The former governor of Abia State, Mr. Orji Uzor Kalu is
obviously angry. There is real bitterness in his heart.
There is frustration
all over him and this is clearly evident in his seminal writings. His ghosted
writings, published under the Leadership Series in The
Sun daily tabloid is scribbled with malicious ink and inspired by
the estranged wife of Muse, the goddess of vengeance. There is fury in
every line. There is murderous hatred. There is war.

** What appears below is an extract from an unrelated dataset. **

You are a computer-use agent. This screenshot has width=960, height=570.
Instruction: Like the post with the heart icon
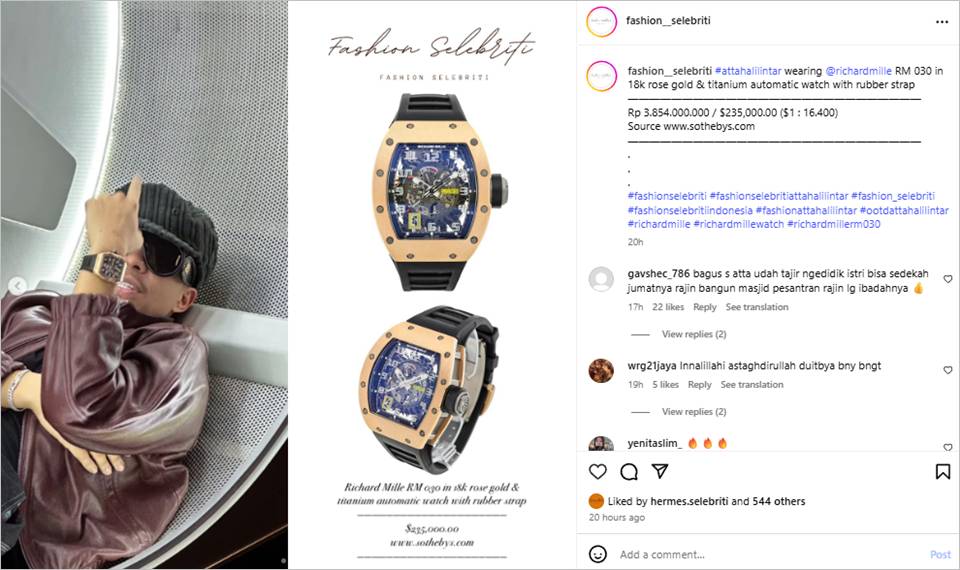598,471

The compilation, no doubt, is a good masterpiece of
intellectual thuggery. I have read through all the series and they
inspire me as a great narrative device, showcasing a knack for translating
anger and frustration into a literary flow. The narrative pattern is superb, a
great example of how to transmute emotional tantrum and unguarded
ranting into a sentence structure; how to fume and be
temperamental with the pen. Readers of his fictional narrative marvel at his
extraordinary capacity for vengeful journalism, a tradition of turning words
into pellets and destructive missiles; of unleashing mayhem, not with arms and
bayonets, but with the written word.
If you consider that Kalu did not train in literary studies,
then you must give him a prize and a crown for inventing this unique
style of literary anger and adding to the world of scholarship. Many of us,
even with our litany of degrees, have not brought anything to the body of
knowledge. But, here is a man with a controversial certificate, unlearned in
the art of the word, setting the pace and blazing the trail in developing
a genre of writing and communication. In communicating a deep inner anger
and an outer frustration with a flowing prose, all directed against Governor
Theodore Orji, Kalu has broken a record in the history of
Nigerian journalism.
Indeed, we must commend this business mogul for being an
expert in tattered verse. For a whole season, the Leadership Series and
the entire pages of The Sunhave been directed towards
attacking the ebullient Governor Theodore Orji of Abia State. The
literary attack has moved from malicious criticism to open warfare against
Abia State. And what is Governor Theodore Orji’s offence? His bold and
audacious action of liberating Abia from the stranglehold of a family dynasty
where Kalu is the grand emperor. The people’s offence is that they
rejected their captivity and joined Governor Orji in the grand match to
freedom.
The cardinal aim of vengeful journalism as displayed by Kalu
is character assassination and to instigate hate. But, the tragedy of his
writings and his mission is that history already foreshadows his background and
the standpoint from where he is coming from. His readers are in full knowledge
of the history, circumstances and setting of his work and the reason that
inspires his venom. They know that the writings are not shaped by objectivity
but merely the desperation of a disgruntled fellow. His reputation of deceit
and tyranny resonate over the message. Therefore, the enduring and universal
appeal of the writings serves only as a reminder of a political relationship
toured sour and of a lonely and deserted man struggling to cut a pound of flesh
Kalu, by this sheer poetic irony, inadvertently exalts the
object of his literary malice. His daily tabloid, The Sun,
has so much been unleashed against Governor Orji and the good people of Abia
State that rational observers quickly know that theirs is no more about
journalism but a clear mission of mischief. Literary historians following the
trajectory of a predecessor and a successor and recognizing the transformations
that have come to Abia by virtue of the liberation know that Kalu’s vengeful
journalism is the last-ditch struggle of a drowning man. Therefore, the object
of his criticism, Governor Orji, is instantly and universally recognized as the
hero who tamed the mythological monster of traditional folklore.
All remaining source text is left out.